● GIVEN REQUEST:
Echo the lines of the records below, starting with the line that contains "is (1440, 2560)." and going on through the line that contains "Looking at the image, I should click on (645, 84).", both ends included.
══════
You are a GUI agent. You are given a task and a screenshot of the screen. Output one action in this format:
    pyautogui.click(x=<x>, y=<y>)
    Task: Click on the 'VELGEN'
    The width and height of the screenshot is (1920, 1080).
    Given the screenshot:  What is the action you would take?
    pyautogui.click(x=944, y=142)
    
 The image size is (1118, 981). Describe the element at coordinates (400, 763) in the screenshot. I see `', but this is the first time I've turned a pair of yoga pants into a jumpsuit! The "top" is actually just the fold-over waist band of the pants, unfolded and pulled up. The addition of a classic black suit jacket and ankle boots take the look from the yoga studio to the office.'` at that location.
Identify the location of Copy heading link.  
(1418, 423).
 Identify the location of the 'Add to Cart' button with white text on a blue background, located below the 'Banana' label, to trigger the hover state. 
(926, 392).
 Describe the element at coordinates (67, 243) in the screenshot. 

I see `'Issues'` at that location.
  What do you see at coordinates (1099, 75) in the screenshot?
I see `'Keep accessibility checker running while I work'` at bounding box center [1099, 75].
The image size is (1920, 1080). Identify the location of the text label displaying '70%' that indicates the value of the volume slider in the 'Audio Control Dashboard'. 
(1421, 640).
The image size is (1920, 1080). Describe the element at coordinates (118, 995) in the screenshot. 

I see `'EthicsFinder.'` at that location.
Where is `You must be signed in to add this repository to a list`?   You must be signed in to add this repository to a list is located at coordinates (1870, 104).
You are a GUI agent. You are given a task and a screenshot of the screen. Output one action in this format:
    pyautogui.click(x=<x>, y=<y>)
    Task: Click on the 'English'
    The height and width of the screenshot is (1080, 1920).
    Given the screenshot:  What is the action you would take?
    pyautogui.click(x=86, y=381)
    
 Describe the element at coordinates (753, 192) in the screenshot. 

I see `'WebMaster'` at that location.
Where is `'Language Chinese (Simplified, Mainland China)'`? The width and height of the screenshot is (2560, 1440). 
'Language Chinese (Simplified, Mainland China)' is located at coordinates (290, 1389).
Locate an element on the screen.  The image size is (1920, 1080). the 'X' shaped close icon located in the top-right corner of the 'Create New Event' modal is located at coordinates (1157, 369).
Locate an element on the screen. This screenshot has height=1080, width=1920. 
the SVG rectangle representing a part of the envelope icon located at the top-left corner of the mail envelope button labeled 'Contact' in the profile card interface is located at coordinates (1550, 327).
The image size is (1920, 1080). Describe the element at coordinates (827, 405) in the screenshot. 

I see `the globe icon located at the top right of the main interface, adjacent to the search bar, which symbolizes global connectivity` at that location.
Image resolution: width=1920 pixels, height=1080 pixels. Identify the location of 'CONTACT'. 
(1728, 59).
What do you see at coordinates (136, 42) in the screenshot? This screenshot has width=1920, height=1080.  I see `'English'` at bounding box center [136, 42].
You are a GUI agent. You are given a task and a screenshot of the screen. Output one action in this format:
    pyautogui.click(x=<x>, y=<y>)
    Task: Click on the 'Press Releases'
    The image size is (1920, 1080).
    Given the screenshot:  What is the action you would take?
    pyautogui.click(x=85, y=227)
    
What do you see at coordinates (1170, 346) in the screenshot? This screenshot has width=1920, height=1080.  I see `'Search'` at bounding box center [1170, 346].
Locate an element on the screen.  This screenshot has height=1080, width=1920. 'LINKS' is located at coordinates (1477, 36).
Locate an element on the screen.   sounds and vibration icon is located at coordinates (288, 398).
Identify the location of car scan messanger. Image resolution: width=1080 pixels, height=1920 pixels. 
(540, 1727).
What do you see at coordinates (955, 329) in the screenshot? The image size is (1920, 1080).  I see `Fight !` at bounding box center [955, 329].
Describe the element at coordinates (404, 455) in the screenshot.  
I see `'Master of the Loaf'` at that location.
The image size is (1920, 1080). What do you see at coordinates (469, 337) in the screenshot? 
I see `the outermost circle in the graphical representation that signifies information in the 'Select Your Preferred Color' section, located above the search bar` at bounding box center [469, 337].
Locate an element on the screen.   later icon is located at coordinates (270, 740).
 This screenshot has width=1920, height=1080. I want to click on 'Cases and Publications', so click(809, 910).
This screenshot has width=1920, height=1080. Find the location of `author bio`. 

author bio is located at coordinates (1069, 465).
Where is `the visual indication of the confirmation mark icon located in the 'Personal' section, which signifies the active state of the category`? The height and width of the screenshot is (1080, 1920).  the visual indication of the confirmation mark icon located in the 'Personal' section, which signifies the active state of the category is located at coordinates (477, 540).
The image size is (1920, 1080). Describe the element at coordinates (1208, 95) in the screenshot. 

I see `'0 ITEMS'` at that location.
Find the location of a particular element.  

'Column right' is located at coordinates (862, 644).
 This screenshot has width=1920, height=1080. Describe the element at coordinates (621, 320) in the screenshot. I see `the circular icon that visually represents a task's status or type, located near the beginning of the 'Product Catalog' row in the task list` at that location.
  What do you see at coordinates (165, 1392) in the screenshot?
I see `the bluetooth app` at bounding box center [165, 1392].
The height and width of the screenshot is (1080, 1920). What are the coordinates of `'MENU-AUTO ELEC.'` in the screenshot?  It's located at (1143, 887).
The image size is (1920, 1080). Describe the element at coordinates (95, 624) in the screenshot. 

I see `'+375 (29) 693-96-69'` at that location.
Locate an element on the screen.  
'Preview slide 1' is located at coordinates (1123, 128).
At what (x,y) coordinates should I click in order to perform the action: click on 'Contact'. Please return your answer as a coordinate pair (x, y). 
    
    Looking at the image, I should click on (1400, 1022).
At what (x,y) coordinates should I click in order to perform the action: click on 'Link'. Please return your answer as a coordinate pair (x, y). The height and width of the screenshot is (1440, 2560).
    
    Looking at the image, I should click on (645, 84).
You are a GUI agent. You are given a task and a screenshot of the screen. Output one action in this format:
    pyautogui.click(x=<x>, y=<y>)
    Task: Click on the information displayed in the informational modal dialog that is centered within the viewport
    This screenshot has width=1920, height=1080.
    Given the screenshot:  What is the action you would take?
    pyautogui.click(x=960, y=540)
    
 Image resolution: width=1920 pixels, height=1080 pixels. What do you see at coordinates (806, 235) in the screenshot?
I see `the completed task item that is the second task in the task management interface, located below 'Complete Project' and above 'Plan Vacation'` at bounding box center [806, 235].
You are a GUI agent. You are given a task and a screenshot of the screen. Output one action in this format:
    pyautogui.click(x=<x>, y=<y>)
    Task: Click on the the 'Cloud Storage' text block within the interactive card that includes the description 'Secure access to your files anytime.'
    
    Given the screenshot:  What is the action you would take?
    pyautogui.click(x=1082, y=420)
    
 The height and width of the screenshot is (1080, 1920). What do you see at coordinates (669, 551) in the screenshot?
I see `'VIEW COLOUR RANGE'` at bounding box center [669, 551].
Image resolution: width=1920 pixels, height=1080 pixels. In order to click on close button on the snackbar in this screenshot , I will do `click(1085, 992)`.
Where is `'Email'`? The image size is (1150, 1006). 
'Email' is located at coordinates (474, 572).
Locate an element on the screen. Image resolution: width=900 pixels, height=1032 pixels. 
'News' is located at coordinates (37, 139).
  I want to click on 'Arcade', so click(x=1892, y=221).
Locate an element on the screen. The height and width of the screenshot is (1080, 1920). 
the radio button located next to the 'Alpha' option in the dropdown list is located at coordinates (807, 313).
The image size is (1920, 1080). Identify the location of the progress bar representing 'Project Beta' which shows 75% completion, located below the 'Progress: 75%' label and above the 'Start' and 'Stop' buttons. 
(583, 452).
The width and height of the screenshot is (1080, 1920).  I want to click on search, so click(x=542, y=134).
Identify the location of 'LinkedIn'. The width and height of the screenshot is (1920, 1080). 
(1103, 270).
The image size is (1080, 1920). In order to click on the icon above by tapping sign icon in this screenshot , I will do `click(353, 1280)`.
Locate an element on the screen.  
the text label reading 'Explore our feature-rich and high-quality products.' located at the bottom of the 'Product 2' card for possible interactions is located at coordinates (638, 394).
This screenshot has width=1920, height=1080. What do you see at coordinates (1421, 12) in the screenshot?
══════
● RESULT BELOW:
At what (x,y) coordinates should I click in order to perform the action: click on 'Link'. Please return your answer as a coordinate pair (x, y). The height and width of the screenshot is (1440, 2560).
    
    Looking at the image, I should click on (645, 84).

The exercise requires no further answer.